- Work item
Could you write out each entry exactly as it reads?
########################################
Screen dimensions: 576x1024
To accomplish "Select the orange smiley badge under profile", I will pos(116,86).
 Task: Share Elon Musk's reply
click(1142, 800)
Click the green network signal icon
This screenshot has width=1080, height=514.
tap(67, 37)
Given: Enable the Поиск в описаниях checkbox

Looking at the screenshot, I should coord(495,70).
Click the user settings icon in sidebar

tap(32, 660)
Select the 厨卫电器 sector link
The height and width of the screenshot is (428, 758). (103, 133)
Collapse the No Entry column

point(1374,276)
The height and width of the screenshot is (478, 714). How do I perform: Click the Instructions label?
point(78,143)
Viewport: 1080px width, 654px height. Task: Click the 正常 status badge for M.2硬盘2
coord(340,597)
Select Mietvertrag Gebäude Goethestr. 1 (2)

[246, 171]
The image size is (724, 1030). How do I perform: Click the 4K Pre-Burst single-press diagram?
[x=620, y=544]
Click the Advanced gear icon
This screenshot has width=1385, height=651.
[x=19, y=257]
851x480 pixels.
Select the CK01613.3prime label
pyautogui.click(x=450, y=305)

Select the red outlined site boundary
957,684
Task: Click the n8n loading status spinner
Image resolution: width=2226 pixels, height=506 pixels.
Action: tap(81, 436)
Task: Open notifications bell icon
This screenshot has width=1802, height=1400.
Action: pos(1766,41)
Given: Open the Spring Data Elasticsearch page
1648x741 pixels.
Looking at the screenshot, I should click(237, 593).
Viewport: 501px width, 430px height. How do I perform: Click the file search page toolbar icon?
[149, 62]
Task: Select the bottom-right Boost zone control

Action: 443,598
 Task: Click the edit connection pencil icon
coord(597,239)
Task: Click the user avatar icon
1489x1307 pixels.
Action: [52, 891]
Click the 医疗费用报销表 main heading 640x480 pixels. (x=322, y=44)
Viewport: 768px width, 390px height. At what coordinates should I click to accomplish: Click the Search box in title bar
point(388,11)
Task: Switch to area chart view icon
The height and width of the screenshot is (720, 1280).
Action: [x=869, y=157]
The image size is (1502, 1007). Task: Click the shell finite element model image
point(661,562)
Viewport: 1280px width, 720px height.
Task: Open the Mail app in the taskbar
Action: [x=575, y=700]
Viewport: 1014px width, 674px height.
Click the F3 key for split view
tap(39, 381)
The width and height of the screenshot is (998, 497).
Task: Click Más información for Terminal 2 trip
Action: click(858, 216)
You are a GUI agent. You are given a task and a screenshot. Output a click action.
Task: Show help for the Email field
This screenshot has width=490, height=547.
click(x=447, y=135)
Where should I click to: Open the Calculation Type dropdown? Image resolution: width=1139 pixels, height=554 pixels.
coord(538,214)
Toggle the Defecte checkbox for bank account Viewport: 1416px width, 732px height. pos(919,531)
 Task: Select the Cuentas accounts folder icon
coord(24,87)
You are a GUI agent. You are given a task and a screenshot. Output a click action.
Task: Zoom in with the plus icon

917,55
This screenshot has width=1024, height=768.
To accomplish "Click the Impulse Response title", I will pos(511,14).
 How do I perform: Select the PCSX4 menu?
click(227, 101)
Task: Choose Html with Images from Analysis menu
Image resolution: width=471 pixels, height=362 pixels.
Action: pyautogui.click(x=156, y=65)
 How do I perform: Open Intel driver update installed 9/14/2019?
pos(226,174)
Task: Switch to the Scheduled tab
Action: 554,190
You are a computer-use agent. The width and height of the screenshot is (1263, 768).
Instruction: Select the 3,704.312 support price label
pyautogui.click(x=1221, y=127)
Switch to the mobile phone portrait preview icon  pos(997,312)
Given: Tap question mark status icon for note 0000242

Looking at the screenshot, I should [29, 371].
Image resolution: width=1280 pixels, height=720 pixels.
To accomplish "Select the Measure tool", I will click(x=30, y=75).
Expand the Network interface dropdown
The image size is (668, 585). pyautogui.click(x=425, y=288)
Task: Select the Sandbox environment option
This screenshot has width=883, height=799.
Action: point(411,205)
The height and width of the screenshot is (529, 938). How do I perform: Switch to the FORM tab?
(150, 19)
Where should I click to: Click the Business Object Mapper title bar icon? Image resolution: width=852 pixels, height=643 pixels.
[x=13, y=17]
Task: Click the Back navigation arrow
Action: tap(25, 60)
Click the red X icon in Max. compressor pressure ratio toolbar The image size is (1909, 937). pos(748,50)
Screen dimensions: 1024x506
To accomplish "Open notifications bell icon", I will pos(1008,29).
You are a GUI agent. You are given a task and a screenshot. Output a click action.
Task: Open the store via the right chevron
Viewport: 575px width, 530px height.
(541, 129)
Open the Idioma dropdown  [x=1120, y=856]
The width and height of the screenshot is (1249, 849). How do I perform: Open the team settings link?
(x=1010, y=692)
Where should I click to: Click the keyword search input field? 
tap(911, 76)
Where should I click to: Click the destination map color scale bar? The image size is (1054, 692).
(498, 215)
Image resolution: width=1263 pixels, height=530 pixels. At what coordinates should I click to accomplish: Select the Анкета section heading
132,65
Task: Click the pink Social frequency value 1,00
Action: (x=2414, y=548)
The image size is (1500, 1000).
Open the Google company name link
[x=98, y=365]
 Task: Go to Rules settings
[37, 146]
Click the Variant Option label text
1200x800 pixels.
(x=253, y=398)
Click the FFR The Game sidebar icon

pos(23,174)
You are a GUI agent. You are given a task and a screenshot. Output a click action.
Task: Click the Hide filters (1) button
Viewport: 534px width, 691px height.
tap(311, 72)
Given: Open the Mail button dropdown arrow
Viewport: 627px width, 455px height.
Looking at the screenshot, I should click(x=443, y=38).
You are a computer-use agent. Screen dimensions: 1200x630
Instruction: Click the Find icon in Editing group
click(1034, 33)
########################################
- Task answer
Screen dimensions: 576x1024
To accomplish "Select the orange smiley badge under profile", I will pos(116,86).
 Task: Share Elon Musk's reply
click(1142, 800)
Click the green network signal icon
This screenshot has width=1080, height=514.
tap(67, 37)
Given: Enable the Поиск в описаниях checkbox

Looking at the screenshot, I should coord(495,70).
Click the user settings icon in sidebar

tap(32, 660)
Select the 厨卫电器 sector link
The height and width of the screenshot is (428, 758). (103, 133)
Collapse the No Entry column

point(1374,276)
The height and width of the screenshot is (478, 714). How do I perform: Click the Instructions label?
point(78,143)
Viewport: 1080px width, 654px height. Task: Click the 正常 status badge for M.2硬盘2
coord(340,597)
Select Mietvertrag Gebäude Goethestr. 1 (2)

[246, 171]
The image size is (724, 1030). How do I perform: Click the 4K Pre-Burst single-press diagram?
[x=620, y=544]
Click the Advanced gear icon
This screenshot has width=1385, height=651.
[x=19, y=257]
851x480 pixels.
Select the CK01613.3prime label
pyautogui.click(x=450, y=305)

Select the red outlined site boundary
957,684
Task: Click the n8n loading status spinner
Image resolution: width=2226 pixels, height=506 pixels.
Action: tap(81, 436)
Task: Open notifications bell icon
This screenshot has width=1802, height=1400.
Action: pos(1766,41)
Given: Open the Spring Data Elasticsearch page
1648x741 pixels.
Looking at the screenshot, I should click(237, 593).
Viewport: 501px width, 430px height. How do I perform: Click the file search page toolbar icon?
[149, 62]
Task: Select the bottom-right Boost zone control

Action: 443,598
 Task: Click the edit connection pencil icon
coord(597,239)
Task: Click the user avatar icon
1489x1307 pixels.
Action: [52, 891]
Click the 医疗费用报销表 main heading 640x480 pixels. (x=322, y=44)
Viewport: 768px width, 390px height. At what coordinates should I click to accomplish: Click the Search box in title bar
point(388,11)
Task: Switch to area chart view icon
The height and width of the screenshot is (720, 1280).
Action: [x=869, y=157]
The image size is (1502, 1007). Task: Click the shell finite element model image
point(661,562)
Viewport: 1280px width, 720px height.
Task: Open the Mail app in the taskbar
Action: [x=575, y=700]
Viewport: 1014px width, 674px height.
Click the F3 key for split view
tap(39, 381)
The width and height of the screenshot is (998, 497).
Task: Click Más información for Terminal 2 trip
Action: click(858, 216)
You are a GUI agent. You are given a task and a screenshot. Output a click action.
Task: Show help for the Email field
This screenshot has width=490, height=547.
click(x=447, y=135)
Where should I click to: Open the Calculation Type dropdown? Image resolution: width=1139 pixels, height=554 pixels.
coord(538,214)
Toggle the Defecte checkbox for bank account Viewport: 1416px width, 732px height. pos(919,531)
 Task: Select the Cuentas accounts folder icon
coord(24,87)
You are a GUI agent. You are given a task and a screenshot. Output a click action.
Task: Zoom in with the plus icon

917,55
This screenshot has width=1024, height=768.
To accomplish "Click the Impulse Response title", I will pos(511,14).
 How do I perform: Select the PCSX4 menu?
click(227, 101)
Task: Choose Html with Images from Analysis menu
Image resolution: width=471 pixels, height=362 pixels.
Action: pyautogui.click(x=156, y=65)
 How do I perform: Open Intel driver update installed 9/14/2019?
pos(226,174)
Task: Switch to the Scheduled tab
Action: 554,190
You are a computer-use agent. The width and height of the screenshot is (1263, 768).
Instruction: Select the 3,704.312 support price label
pyautogui.click(x=1221, y=127)
Switch to the mobile phone portrait preview icon  pos(997,312)
Given: Tap question mark status icon for note 0000242

Looking at the screenshot, I should [29, 371].
Image resolution: width=1280 pixels, height=720 pixels.
To accomplish "Select the Measure tool", I will click(x=30, y=75).
Expand the Network interface dropdown
The image size is (668, 585). pyautogui.click(x=425, y=288)
Task: Select the Sandbox environment option
This screenshot has width=883, height=799.
Action: point(411,205)
The height and width of the screenshot is (529, 938). How do I perform: Switch to the FORM tab?
(150, 19)
Where should I click to: Click the Business Object Mapper title bar icon? Image resolution: width=852 pixels, height=643 pixels.
[x=13, y=17]
Task: Click the Back navigation arrow
Action: tap(25, 60)
Click the red X icon in Max. compressor pressure ratio toolbar The image size is (1909, 937). pos(748,50)
Screen dimensions: 1024x506
To accomplish "Open notifications bell icon", I will pos(1008,29).
You are a GUI agent. You are given a task and a screenshot. Output a click action.
Task: Open the store via the right chevron
Viewport: 575px width, 530px height.
(541, 129)
Open the Idioma dropdown  [x=1120, y=856]
The width and height of the screenshot is (1249, 849). How do I perform: Open the team settings link?
(x=1010, y=692)
Where should I click to: Click the keyword search input field? 
tap(911, 76)
Where should I click to: Click the destination map color scale bar? The image size is (1054, 692).
(498, 215)
Image resolution: width=1263 pixels, height=530 pixels. At what coordinates should I click to accomplish: Select the Анкета section heading
132,65
Task: Click the pink Social frequency value 1,00
Action: (x=2414, y=548)
The image size is (1500, 1000).
Open the Google company name link
[x=98, y=365]
 Task: Go to Rules settings
[37, 146]
Click the Variant Option label text
1200x800 pixels.
(x=253, y=398)
Click the FFR The Game sidebar icon

pos(23,174)
You are a GUI agent. You are given a task and a screenshot. Output a click action.
Task: Click the Hide filters (1) button
Viewport: 534px width, 691px height.
tap(311, 72)
Given: Open the Mail button dropdown arrow
Viewport: 627px width, 455px height.
Looking at the screenshot, I should click(x=443, y=38).
You are a computer-use agent. Screen dimensions: 1200x630
Instruction: Click the Find icon in Editing group
click(1034, 33)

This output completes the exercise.